Invented by mathematician John Conway, Conway's Game of Life (hereafter, Life for short)
is a simulation game - a game that tries to resemble real life processes.
Life simulations take place on an infinite grid:
(though due to the limitations of technology, we will use a finite grid)
Each cell (square) in the grid can be in one of two possible states:
Alive or Dead. A living state is usually indicated by a colored
square; a dead state by a blank square.
Each square is adjacent to eight others. These eight squares surrounding the square
in question are referred to as its neighbors.
Every simulation begins with a set of live cells. This is referred to as the
initial population. (Technically, you could begin with all cells being
dead, but that would make for a dull simulation.)
Then, the pattern evolves according to a certain set of rules.
The set of rules determines what
happens to each cell from one generation (configuration of
live and dead cells) to the next.
The Rules:
Number of live neighbors
State of cell in next generation
0 or 1
Dead (death by isolation)
2
Remains stable
(if the cell is alive, it remains alive;
if it is dead, it stays dead.)
3
Alive (referred to as a birth)
4 or more
Dead (death by overcrowding)
If we begin with a simple simulation like this
The next generation consists of...
...all dead cells. Why? Neither of the two live cells survived
because each only had one neighbor. They died from isolation. No births took place
because there were only two cells.
So now, we'll try a slightly more interesting initial population and see what happens:
Initial population
Second Generation
Third Generation
Fourth Generation
But after the fourth generation, nothing seems to change. This is because it has evolved
into a stable pattern. Each live cell has exactly two neighbors and remains stable. No cell
has exactly three neighbors, so there are no births. And so this pattern remains just as it is.

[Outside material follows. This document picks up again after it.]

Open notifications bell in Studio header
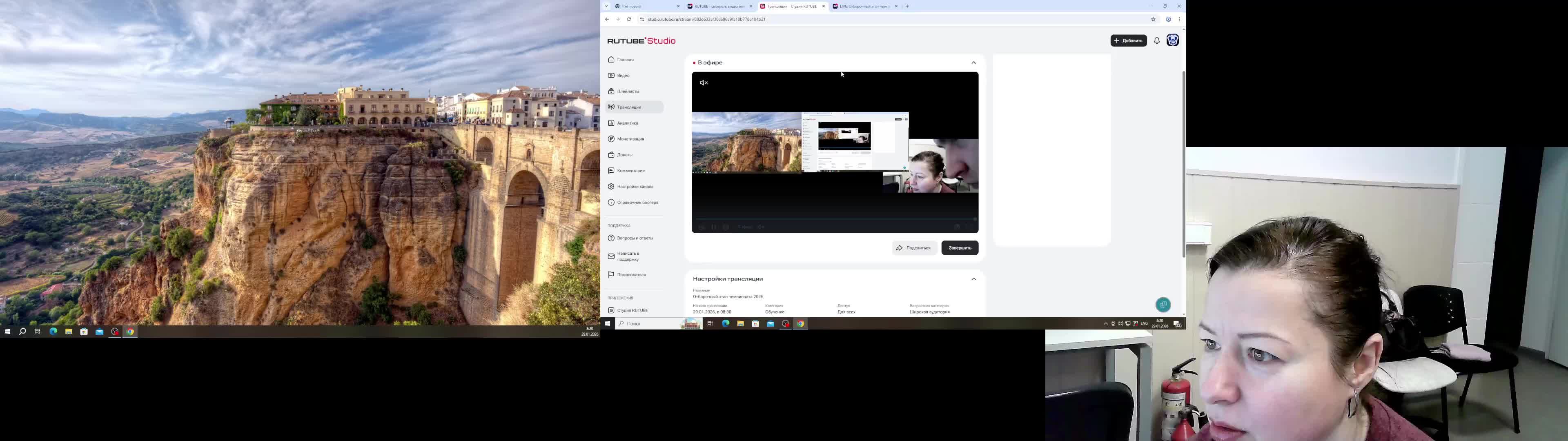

This final configuration is referred to as a still life (as is any pattern which remains
stable. This particular still life is called the beehive.)
Here is a different initial population, and its evolution:
Initial population
Second Generation
Third Generation
After two generations, this pattern repeats itself. It will continue to switch back and forth between these two patters for all time. This type of pattern is called an oscillator with period two, because it has two different states. Other oscillators exist with different periods. (This particular oscillator is called the blinker.)
Now, one final pattern:
Initial population
Second Generation
Third Generation
Fourth Generation
Fifth Generation
This pattern does repeat itself, but it is not a blinker, because it has also translated itself. This pattern is called a glider. There are also a number of more complex patterns that translate themselves, and they are called spaceships, and they come in Lightweight, Middleweight, and Heavyweight varieties.
These are only a few basic types of patterns. More complex ones exist, such as the Glider Gun, which will produce a steady stream of gliders forever.
Initial Population:
Quite a few generations later...
This is just meant as an introduction to Life. The real enjoyment comes from running your own simulations. The Math Links page contains links to online Life simulators and pattern catalogs, as well as links to web sites with programs you can download
to run Life simulations on your own computer.
You will find that Life can have some unexpected results. For example, try seeing what happens when your initial population is the f-Pentomino.